[Your instructions]
Determine how many lines in the records that follow hold the string "Expand". Only that number should be returned.

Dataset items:
------------------------
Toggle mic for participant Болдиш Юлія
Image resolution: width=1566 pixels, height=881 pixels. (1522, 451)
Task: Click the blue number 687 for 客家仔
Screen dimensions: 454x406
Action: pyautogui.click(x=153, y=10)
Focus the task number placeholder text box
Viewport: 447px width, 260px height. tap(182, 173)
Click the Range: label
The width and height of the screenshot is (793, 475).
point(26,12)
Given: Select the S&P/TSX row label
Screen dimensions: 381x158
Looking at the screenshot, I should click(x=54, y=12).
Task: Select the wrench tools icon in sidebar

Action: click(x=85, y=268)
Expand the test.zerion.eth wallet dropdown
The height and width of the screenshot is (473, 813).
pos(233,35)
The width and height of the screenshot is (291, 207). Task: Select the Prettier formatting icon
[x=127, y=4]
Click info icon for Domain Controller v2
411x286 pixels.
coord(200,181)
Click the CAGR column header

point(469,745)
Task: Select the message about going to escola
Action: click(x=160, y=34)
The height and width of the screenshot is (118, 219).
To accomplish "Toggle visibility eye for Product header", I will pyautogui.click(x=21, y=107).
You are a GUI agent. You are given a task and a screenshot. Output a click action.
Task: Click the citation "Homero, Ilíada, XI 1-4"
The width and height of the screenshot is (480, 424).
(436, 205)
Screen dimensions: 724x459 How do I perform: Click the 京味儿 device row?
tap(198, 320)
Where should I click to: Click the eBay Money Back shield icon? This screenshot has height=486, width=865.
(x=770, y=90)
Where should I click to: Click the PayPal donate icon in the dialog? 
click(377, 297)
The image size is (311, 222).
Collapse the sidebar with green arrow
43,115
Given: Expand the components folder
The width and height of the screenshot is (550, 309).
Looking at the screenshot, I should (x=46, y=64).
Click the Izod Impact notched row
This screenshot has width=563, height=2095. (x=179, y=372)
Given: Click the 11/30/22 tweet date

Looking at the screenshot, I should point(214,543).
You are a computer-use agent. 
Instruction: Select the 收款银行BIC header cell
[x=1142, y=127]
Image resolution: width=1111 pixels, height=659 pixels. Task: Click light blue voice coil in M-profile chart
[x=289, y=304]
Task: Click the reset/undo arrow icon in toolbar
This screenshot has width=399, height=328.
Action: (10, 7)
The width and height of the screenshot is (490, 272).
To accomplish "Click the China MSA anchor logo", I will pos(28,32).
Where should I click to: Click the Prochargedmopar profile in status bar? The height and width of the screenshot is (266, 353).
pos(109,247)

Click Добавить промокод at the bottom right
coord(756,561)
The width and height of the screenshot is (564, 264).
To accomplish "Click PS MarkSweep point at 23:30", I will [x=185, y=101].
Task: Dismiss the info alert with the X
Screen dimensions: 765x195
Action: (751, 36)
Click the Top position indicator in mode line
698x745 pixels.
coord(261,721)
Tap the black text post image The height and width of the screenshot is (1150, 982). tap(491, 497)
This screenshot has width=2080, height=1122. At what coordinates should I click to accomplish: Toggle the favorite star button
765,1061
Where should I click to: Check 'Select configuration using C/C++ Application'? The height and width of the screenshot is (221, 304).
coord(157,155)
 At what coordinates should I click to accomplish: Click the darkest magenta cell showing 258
------------------------
[Response area]
2